## Assigned task
Provide the count of lines below that include the word "computer", without any accompanying remarks.

## Task data
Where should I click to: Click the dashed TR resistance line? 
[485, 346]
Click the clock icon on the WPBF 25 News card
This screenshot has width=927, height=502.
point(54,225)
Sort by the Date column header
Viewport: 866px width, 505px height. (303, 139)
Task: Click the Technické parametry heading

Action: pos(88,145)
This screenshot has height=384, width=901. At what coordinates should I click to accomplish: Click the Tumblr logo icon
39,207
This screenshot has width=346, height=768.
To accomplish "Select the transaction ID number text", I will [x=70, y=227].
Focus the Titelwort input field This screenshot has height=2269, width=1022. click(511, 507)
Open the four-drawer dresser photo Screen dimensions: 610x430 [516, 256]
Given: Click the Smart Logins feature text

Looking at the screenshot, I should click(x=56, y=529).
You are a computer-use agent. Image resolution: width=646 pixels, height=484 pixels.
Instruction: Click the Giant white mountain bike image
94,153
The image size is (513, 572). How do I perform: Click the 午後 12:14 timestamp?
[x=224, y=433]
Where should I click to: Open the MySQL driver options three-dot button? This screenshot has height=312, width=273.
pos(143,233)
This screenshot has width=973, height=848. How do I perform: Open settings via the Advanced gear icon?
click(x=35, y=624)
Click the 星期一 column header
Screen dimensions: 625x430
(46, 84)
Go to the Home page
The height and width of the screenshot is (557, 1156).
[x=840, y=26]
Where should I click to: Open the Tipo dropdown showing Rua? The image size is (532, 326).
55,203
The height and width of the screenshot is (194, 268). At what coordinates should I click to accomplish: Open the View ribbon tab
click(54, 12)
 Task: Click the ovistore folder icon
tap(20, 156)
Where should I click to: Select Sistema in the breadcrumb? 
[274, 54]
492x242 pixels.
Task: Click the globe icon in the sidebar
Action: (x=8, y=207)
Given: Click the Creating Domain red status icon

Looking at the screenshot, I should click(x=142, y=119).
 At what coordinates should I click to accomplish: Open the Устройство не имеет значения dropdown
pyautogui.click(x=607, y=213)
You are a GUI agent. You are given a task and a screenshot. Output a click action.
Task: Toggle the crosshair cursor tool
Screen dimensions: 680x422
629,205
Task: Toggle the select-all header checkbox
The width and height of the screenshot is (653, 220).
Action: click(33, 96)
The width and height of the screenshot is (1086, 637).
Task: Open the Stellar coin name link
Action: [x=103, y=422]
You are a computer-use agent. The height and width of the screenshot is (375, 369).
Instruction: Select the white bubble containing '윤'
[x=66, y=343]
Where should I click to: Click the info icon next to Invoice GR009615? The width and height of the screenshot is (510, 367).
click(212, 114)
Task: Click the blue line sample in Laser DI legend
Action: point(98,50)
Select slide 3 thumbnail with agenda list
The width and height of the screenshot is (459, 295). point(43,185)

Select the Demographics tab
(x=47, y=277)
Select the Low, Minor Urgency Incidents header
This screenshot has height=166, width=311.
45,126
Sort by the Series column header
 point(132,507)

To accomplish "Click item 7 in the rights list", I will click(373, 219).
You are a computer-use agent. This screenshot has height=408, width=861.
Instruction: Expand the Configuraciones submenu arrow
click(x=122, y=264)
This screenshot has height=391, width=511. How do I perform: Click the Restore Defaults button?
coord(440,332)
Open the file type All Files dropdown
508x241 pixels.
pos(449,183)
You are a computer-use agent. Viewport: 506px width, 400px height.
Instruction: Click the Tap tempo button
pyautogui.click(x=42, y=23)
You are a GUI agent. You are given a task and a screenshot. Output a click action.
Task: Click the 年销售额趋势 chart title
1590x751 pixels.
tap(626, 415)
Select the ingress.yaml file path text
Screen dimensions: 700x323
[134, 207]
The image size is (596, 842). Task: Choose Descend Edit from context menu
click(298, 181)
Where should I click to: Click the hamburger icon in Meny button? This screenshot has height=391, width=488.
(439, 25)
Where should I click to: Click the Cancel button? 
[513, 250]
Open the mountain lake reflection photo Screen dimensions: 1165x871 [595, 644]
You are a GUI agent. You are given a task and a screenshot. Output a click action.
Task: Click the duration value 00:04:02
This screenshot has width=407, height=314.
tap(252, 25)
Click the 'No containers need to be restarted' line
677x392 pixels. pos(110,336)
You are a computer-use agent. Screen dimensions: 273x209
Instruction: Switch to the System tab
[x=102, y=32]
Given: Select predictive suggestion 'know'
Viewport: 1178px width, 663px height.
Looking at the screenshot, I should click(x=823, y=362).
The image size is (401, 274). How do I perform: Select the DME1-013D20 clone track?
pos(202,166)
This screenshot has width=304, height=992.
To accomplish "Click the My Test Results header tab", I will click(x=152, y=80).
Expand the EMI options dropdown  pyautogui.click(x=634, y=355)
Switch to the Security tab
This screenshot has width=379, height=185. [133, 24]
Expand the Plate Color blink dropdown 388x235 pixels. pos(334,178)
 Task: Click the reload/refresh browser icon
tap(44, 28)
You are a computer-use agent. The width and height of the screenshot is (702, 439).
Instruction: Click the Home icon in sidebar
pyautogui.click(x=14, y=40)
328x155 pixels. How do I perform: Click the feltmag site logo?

## Result of this task
6